● **TASK BRIEF**: Send back all of the data, word for word.

Dataset excerpts:

————

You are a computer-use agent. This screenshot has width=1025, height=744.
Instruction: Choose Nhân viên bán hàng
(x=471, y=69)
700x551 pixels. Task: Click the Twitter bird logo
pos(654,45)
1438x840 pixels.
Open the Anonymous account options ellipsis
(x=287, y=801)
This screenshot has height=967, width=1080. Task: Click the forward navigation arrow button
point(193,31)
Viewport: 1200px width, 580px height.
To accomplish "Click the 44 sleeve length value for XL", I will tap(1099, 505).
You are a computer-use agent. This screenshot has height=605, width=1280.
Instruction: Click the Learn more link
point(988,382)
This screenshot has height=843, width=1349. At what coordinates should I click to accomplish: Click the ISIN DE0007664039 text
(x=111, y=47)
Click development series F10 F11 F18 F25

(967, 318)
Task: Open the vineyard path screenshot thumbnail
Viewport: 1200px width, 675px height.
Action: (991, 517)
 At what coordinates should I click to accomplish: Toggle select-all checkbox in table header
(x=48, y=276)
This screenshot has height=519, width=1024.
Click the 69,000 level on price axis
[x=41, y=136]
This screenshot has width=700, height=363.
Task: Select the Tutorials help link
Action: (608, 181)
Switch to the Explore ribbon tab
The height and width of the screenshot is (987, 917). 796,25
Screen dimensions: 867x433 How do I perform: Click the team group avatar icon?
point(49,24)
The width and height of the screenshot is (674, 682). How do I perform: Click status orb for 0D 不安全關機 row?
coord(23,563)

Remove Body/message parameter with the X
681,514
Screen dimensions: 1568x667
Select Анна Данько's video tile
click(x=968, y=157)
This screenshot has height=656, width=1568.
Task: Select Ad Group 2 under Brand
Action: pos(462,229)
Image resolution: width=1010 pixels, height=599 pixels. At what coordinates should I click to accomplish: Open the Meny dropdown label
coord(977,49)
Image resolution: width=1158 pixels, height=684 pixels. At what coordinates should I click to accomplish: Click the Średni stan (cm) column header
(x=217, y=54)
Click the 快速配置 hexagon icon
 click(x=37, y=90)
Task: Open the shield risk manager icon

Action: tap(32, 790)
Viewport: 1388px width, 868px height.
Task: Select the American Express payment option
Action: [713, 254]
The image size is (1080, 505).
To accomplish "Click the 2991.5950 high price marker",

————

● **ANSWER TO THE PROBLEM**:
You are a computer-use agent. This screenshot has width=1025, height=744.
Instruction: Choose Nhân viên bán hàng
(x=471, y=69)
700x551 pixels. Task: Click the Twitter bird logo
pos(654,45)
1438x840 pixels.
Open the Anonymous account options ellipsis
(x=287, y=801)
This screenshot has height=967, width=1080. Task: Click the forward navigation arrow button
point(193,31)
Viewport: 1200px width, 580px height.
To accomplish "Click the 44 sleeve length value for XL", I will tap(1099, 505).
You are a computer-use agent. This screenshot has height=605, width=1280.
Instruction: Click the Learn more link
point(988,382)
This screenshot has height=843, width=1349. At what coordinates should I click to accomplish: Click the ISIN DE0007664039 text
(x=111, y=47)
Click development series F10 F11 F18 F25

(967, 318)
Task: Open the vineyard path screenshot thumbnail
Viewport: 1200px width, 675px height.
Action: (991, 517)
 At what coordinates should I click to accomplish: Toggle select-all checkbox in table header
(x=48, y=276)
This screenshot has height=519, width=1024.
Click the 69,000 level on price axis
[x=41, y=136]
This screenshot has width=700, height=363.
Task: Select the Tutorials help link
Action: (608, 181)
Switch to the Explore ribbon tab
The height and width of the screenshot is (987, 917). 796,25
Screen dimensions: 867x433 How do I perform: Click the team group avatar icon?
point(49,24)
The width and height of the screenshot is (674, 682). How do I perform: Click status orb for 0D 不安全關機 row?
coord(23,563)

Remove Body/message parameter with the X
681,514
Screen dimensions: 1568x667
Select Анна Данько's video tile
click(x=968, y=157)
This screenshot has height=656, width=1568.
Task: Select Ad Group 2 under Brand
Action: pos(462,229)
Image resolution: width=1010 pixels, height=599 pixels. At what coordinates should I click to accomplish: Open the Meny dropdown label
coord(977,49)
Image resolution: width=1158 pixels, height=684 pixels. At what coordinates should I click to accomplish: Click the Średni stan (cm) column header
(x=217, y=54)
Click the 快速配置 hexagon icon
 click(x=37, y=90)
Task: Open the shield risk manager icon

Action: tap(32, 790)
Viewport: 1388px width, 868px height.
Task: Select the American Express payment option
Action: [713, 254]
The image size is (1080, 505).
To accomplish "Click the 2991.5950 high price marker",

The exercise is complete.